## WORK TO BE COMPLETED
Could you retype exactly the lines below between the one holding "Viewport: 663px width, 321px height." and the one holding "Click the UNIVERSITY OF LEEDS wordmark", inclusive, leaving out any pictures?

## THE DATA
══════════

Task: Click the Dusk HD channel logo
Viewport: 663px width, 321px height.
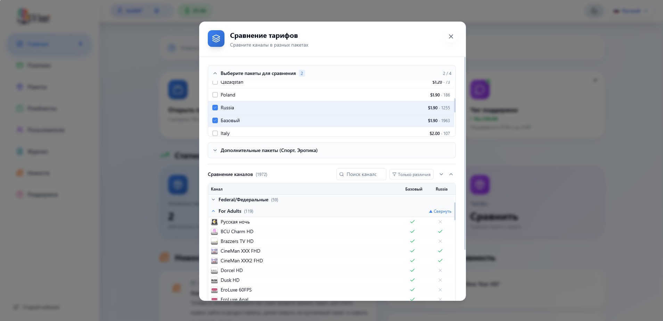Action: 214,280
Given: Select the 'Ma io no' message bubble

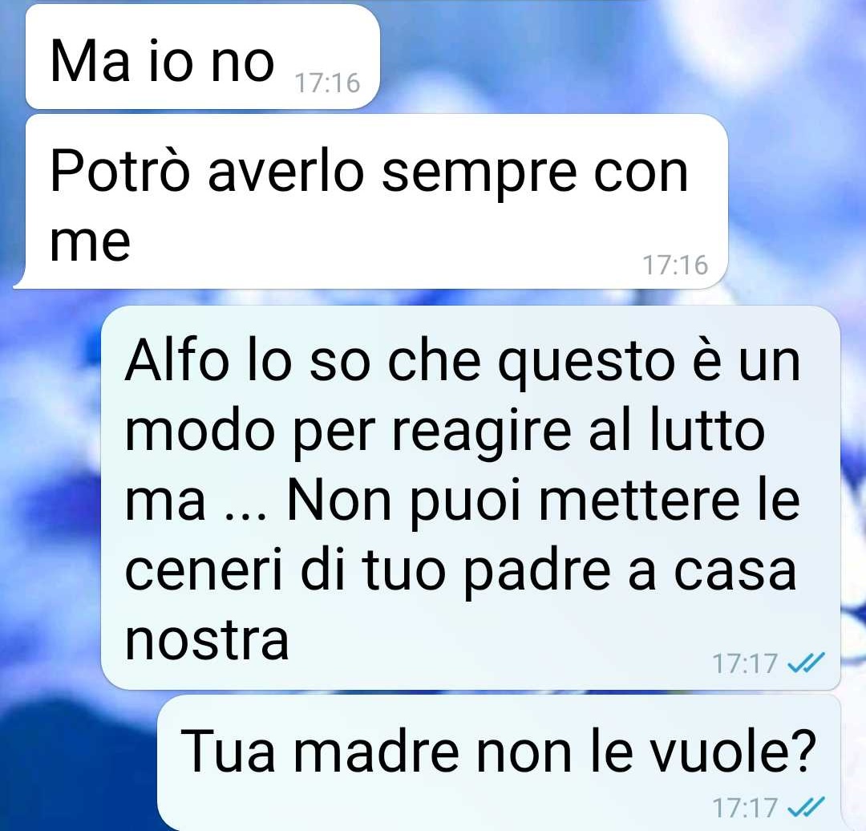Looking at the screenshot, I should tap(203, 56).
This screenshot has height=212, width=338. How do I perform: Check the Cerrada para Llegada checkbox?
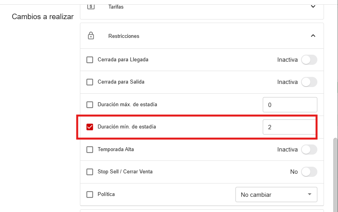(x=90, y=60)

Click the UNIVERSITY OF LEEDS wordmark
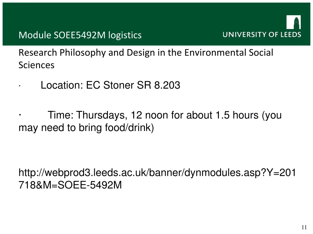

══════════

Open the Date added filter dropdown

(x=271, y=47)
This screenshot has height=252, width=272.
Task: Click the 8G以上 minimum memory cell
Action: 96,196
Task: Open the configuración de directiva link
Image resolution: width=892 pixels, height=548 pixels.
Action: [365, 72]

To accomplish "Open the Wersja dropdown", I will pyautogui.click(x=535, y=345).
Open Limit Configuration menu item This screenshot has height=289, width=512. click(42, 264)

══════════

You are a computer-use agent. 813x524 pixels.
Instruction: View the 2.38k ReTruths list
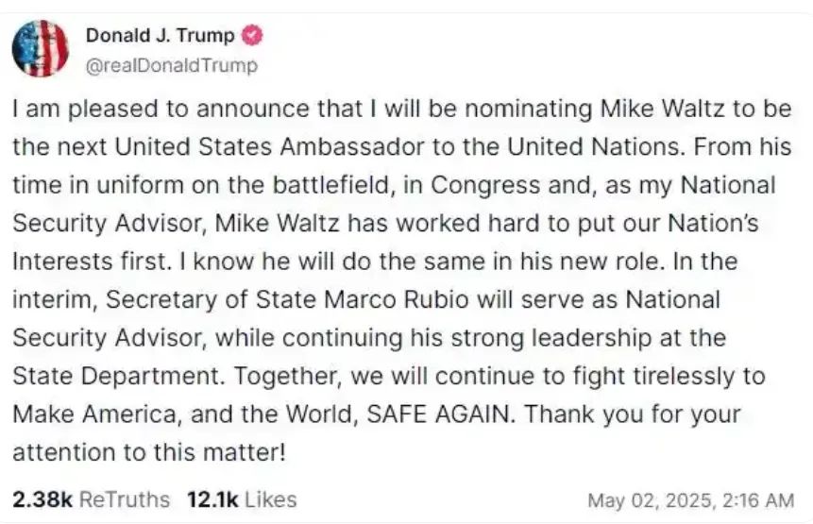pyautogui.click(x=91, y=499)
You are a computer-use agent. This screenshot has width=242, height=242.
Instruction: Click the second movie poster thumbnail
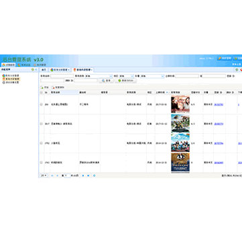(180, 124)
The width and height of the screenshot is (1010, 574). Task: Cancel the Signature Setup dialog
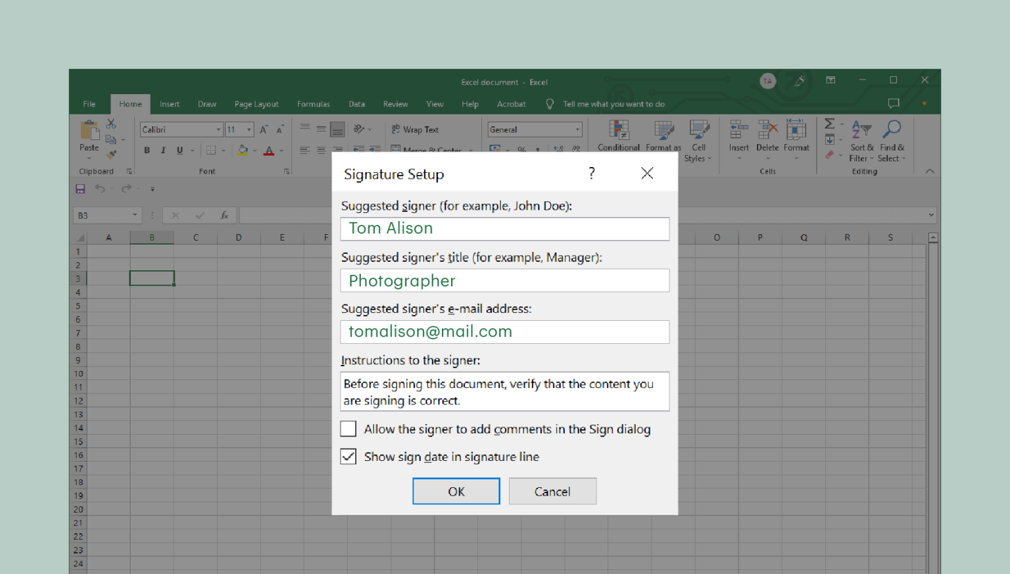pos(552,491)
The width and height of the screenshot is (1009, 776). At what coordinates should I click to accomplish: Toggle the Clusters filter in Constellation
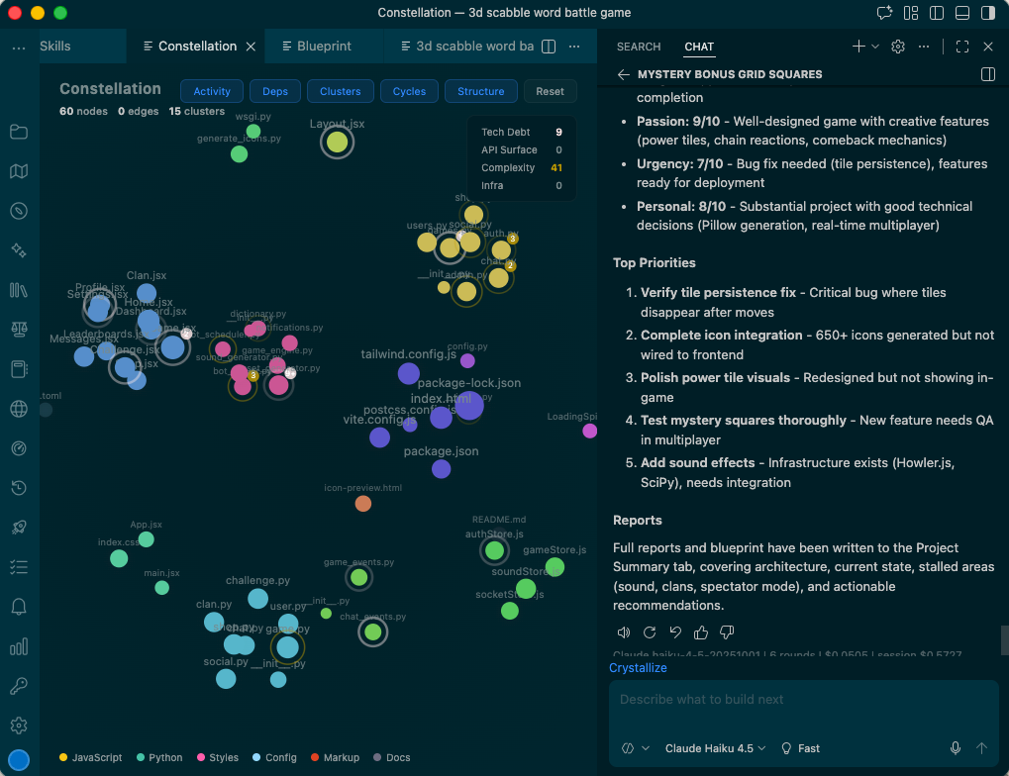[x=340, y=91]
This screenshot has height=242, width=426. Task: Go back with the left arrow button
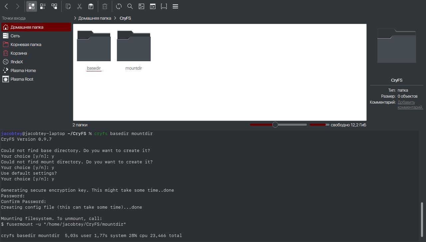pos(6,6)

══════════

## ANSWER FOR THE TASK
Viewport: 663px width, 321px height.
Action: 214,280
Given: Select the 'Ma io no' message bubble

Looking at the screenshot, I should tap(203, 56).
This screenshot has height=212, width=338. How do I perform: Check the Cerrada para Llegada checkbox?
(x=90, y=60)

Click the UNIVERSITY OF LEEDS wordmark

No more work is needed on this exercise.